Pope should make meeting in Cuba

Photo by Vicki Harris

Photo by Vicki Harris

A non-event may become the most noteworthy event of the March 23-29th Pope Benedict XVI visit to Cuba and Mexico. The Pope has apparently refused to meet with a particular group of faithful, dissident Cuban Catholics, a refusal noted in sources as diverse as the conservative Wall Street Journal and the National Review as well as the liberal Huffington Post.

Cuba is the most repressive regime in the Western Hemisphere and we have received thousands upon thousands of Cuban citizens who have abandoned everything to find freedom. Armando Valladares’ chilling account Against All Hope describes decades of torture for thousands in Cuban prison prior to his eventual release, due in part to worldwide pressure from Amnesty International.

Repression, intimidation and torture continue in Cuba to this day and a group of Cuban Catholic women, The Ladies in White, march through the streets of many Cuban cities after Sunday mass, carrying gladiolas and giving silent testimony to the incarceration of their husbands, sons and brothers. These women have met stiff resistance from the police. They have been beaten, bullied and threatened. Even when the government reluctantly released some of their husbands the women continue their weekly marches until Cubans are able to practice freedom of conscience.

It is this group that has begged to meet with Pope Benedict XVI, even for a single minute. Some of them refused to leave a Havana Catholic Church last week until, by one account they were forcibly removed by police. They were pleading with the Pope to add them to his schedule, who indicated his schedule is too crowded.

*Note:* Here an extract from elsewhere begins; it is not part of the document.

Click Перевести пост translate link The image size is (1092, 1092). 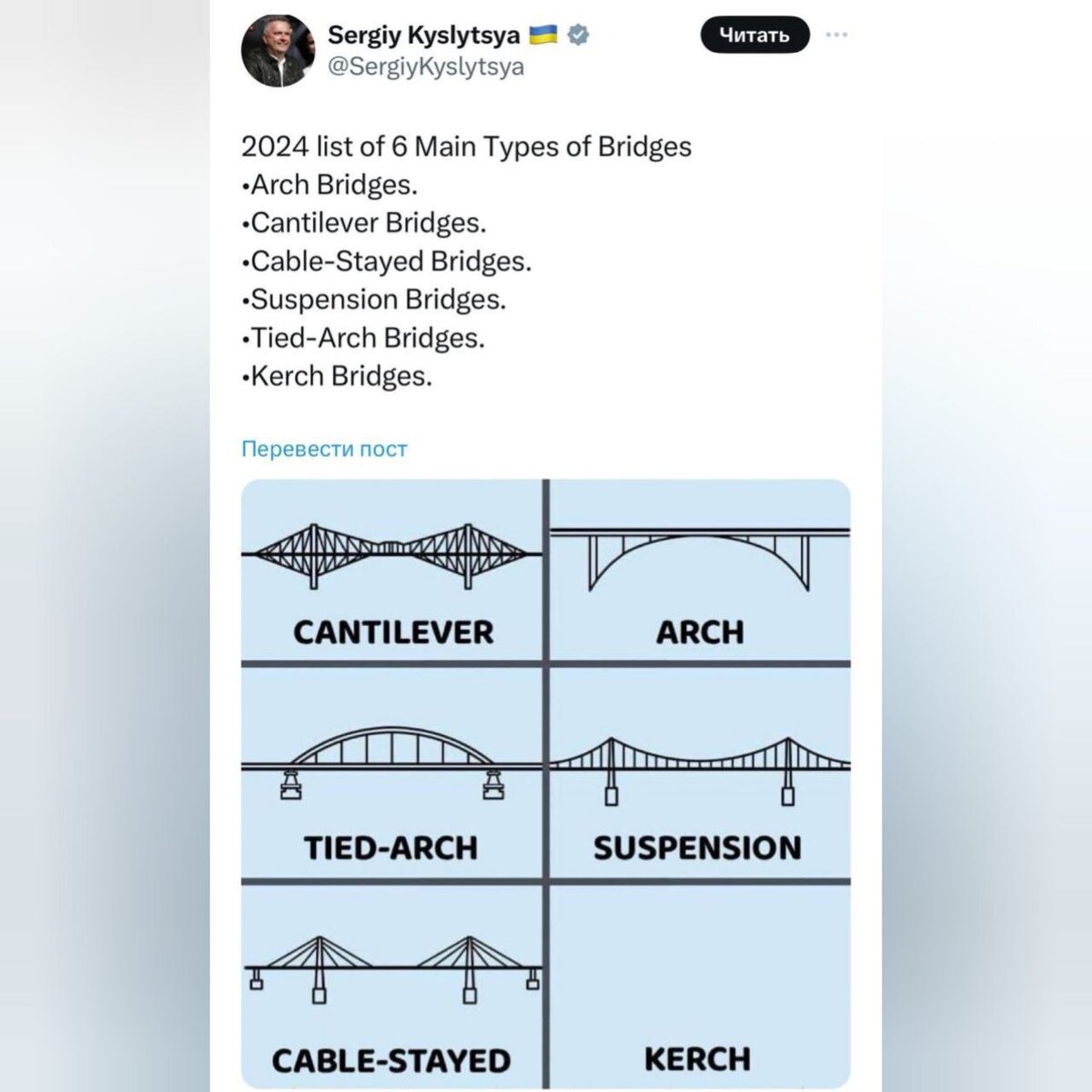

Such a meeting could legitimize and encourage the struggle for freedom of conscience and send a strong message to communists. Cuban émigré Carlos Eire, Yale Professor of History and Religious Studies, has lobbied the Pope for such a meeting in an Online National Review article, likening the Ladies in White to the blind beggar in the gospels who, commanded to be silent by the crowds, cried out all the louder.

President Reagan, regarding the former Berlin Wall, forcefully demanded of the Russians, “Mr. Gorbachev, tear down this wall.” The effectiveness of that remark is debatable, but not the sentiment or the passion. What would happen if Pope Benedict XVI was equally blunt and met with the Ladies in White?

Of course it’s easy to attain moral clarity and strength of purpose while sitting behind a word processor. There are always considerations that make the simplest issues complex. How far does one push a regime before becoming counterproductive? How much does a leader reveal about behind the scenes diplomacy? When does one lose all credibility for being seen as too friendly with “the other side”?

Surely every nation has Catholics with legitimate causes who demand to make their case before the Pope when he’s in town. And yet every leader has only so many hours to lend to even the noblest of causes. For instance, should Pope Benedict XVI, a vocal opponent of the death penalty, meet with death row families the next time he visits the U.S.? To do so would encourage some Americans while leaving the Pope open to charges of being a meddler with others. Should the Pope, an opponent of the U.S. embargo of Cuba, meet with national legislators trying to overturn this policy or leave that issue to the state?

Complexities and conundrums face leaders in all walks of life: business, state, church. But that comes with the territory. Leaders are leaders when they display courage even to their own harm and so I add my voice to those urging Pope Benedict XVI to do and say something dramatic and symbolic to address the continuing torture and repression endured by the citizens of Cuba.